Bulk Data Ingestion in Redis using AWS Elasticache and Python
Redis is a highly available memory store that drastically reduces latency for database calls. For highly performant applications where milliseconds matter for data retrieval, redis really makes the difference.
In this article, I’ll walk you through using Redis as your in memory data store, including how to process bulk loads via thepipeline()
method.
In this exercise, I use a redis cluster implemented by AWS ElastiCache. Take note that in order to access ElastiCache, you’ll need to use an EC2 instance in the same VPC. Spinning up EC2 instances or ElastiCache clusters will not be covered in this article.
The data set consists of 17 million rows of weather data. This is the result of pre-processing I had already done some time back. These 17 million rows were loaded into Snowflake which will form the source database for this task.
Install Modules
Start by installing python modules for the next few sections.
# install the snowflake connector package
pip install snowflake-connector-python
# install the pandas extension for snowflake
pip install snowflake-connector-python[pandas]
# install redis-py
pip install redis
Load Into Snowflake
Since I already had preprocessed weather data, I wrote a simple script to fetch from csv and load into a new Snowflake table using the snowflake connector module and pandas.
import pandas as pd
import snowflake.connector as sc
from snowflake.connector.pandas_tools import write_pandas
conn = sc.connect(user="myUserName",
password="myPassWord",
account="myTrialAccount",
warehouse="COMPUTE_WH",
database="DEVDB",
schema="PUBLIC")
#create cursor
cursor = conn.cursor()
#load dataframe
station_data = pd.read_csv('path_to\station_data.txt')
print('Number of records in data file loaded: ', station_data.shape[0])
#write test scores dataframe to snowflake table (creating the table in the process.)
write_pandas(conn, station_data, table_name ='STATION_DATA', auto_create_table=True)
table_count = cursor.execute("select count(*) from STATION_DATA").fetchall()[0]
print('Table record count is: ',table_count[0])
#close cursor
cursor.close()
Load into Redis cache in Batches
My approach to preparing batches was to apply limit
and offset
keywords in the SQL select query that retrieves data from the Snowflake table. In this way, it’s possible to limit query results to a certain number of records, and the “flip through the pages” with offset
Redis pipeline()
methods is used to collect all the hmset commands before a pipe.execute()
call transmits them in bulk into the redis cache.
Take note that hmset()
accepts a dictionary as the value to the hash key we are creating.
import pandas as pd
import snowflake.connector as sc
from snowflake.connector.pandas_tools import write_pandas
from datetime import datetime
import redis
conn = sc.connect(user="myUserName",
password="myPassWord",
account="myTrialAccount",
warehouse="COMPUTE_WH",
database="DEVDB",
schema="PUBLIC")
#create cursor
cursor = conn.cursor()
#create redis cluster connection
redis_cluster_conn = redis.cluster.RedisCluster(
host = "clustercfg.devredis.oif3hh.use2.cache.amazonaws.com",
port=6379,
ssl= True,
reinitialize_steps=1
)
for offset in range(0,17):
# I wanted to track time
start = datetime.now()
try:
print('Initiating database call')
result = cursor.execute(f"select * from station_data limit 1000000 offset {offset * 1000000}").fetchall()
#create dataframe from results. use cursor description to fetch column names
df = pd.DataFrame(result,columns=[col[0] for col in cursor.description])
except Exception as e:
print('An error occurred while fetching from database', e)
# create redis pipeline
pipe = redis_cluster_conn.pipeline()
print("***********************************")
print("Num records in batch: ", df.shape[0])
for ind in df.index:
try:
#insert record into pipeline
pipe.hmset(f"{df.iloc[ind]['STATION']}:{df.iloc[ind]['DATE']}", {k:v for k,v in df.iloc[ind].to_dict().items()})
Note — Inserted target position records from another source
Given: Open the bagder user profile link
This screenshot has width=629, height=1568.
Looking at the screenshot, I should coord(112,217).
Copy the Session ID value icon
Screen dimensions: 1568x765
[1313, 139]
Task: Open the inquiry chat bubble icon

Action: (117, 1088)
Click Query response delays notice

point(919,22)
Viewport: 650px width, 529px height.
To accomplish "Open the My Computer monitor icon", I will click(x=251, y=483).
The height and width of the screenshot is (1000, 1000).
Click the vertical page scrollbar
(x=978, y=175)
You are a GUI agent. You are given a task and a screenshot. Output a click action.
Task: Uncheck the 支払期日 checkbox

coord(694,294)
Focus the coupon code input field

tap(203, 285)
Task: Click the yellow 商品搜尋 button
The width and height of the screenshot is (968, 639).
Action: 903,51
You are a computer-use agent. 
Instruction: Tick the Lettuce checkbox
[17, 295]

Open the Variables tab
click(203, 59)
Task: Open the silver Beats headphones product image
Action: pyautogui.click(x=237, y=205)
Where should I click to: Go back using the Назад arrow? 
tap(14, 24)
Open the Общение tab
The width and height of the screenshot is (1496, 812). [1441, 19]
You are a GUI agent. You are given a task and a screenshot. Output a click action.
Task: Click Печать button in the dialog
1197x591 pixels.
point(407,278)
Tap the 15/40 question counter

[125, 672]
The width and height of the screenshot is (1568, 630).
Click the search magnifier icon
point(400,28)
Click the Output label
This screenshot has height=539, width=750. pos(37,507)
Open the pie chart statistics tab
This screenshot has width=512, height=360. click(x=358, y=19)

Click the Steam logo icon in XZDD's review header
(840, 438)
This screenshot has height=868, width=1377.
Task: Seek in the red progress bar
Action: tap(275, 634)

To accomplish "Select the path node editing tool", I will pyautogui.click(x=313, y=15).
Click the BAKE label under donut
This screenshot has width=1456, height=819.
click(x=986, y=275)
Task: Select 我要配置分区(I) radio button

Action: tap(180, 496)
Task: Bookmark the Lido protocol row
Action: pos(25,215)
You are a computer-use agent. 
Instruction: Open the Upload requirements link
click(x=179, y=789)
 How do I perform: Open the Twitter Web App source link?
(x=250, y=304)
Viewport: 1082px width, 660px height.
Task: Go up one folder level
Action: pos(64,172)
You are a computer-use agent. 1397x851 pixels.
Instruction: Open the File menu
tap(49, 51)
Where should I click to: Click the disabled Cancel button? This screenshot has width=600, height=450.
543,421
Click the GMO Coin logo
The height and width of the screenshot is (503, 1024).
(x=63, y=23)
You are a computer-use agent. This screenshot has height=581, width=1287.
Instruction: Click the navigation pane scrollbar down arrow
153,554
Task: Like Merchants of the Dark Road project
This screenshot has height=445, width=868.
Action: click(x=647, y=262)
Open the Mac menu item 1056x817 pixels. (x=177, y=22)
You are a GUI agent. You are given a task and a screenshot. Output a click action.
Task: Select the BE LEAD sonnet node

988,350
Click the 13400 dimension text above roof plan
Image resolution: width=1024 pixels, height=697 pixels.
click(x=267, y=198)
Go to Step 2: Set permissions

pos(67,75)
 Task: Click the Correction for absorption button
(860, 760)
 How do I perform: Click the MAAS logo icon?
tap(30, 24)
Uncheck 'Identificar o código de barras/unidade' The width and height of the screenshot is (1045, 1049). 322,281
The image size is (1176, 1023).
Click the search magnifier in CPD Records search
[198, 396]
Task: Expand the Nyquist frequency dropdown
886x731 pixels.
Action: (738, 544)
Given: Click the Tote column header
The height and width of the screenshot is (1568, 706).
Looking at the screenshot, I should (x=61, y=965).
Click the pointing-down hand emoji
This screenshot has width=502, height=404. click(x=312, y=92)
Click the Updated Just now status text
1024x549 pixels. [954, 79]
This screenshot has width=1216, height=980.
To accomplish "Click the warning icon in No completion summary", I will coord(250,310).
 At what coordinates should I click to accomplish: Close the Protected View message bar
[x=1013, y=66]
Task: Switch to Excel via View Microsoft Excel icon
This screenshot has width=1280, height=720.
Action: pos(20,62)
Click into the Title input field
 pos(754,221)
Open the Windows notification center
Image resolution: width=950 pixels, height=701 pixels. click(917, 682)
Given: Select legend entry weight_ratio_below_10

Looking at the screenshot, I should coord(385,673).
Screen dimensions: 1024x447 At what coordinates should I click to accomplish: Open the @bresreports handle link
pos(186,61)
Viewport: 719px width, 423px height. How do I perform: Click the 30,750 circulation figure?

#set expiry time for key, if required
pipe.expire(f"{df.iloc[ind]['STATION']}:{df.iloc[ind]['DATE']}",3600)
except Exception as e:
print(e)
print("Loaded values into pipeline. Now attempting to load pipeline into redis...")
pipe.execute()
time_diff = datetime.now()-start
print(f"Inserted batch number {offset}. Time taken {time_diff.seconds}")
cursor.close()
The screenshot above from Redis Insight shows the hash keys inserted and their details. Redis Insight is a graphic interface tool that allows you to browse and monitor Redis instances.
From the screenshot above we see that it takes about 15 minutes to fetch and load a batch of 100,000 records. One optimization that was implemented in the code was to load an entire row in each hmset() command, as opposed to loading individual column:value pairs in a set command.
# load multiple columns in each call
hmset('key_name',{'col1':'val1','col2':'val2'})
#vs
# load 1 key value pair
hset('key_name','col1','val1')
hset('key_name','col2','val2')
It took 20% less time loading the entire row as one set command.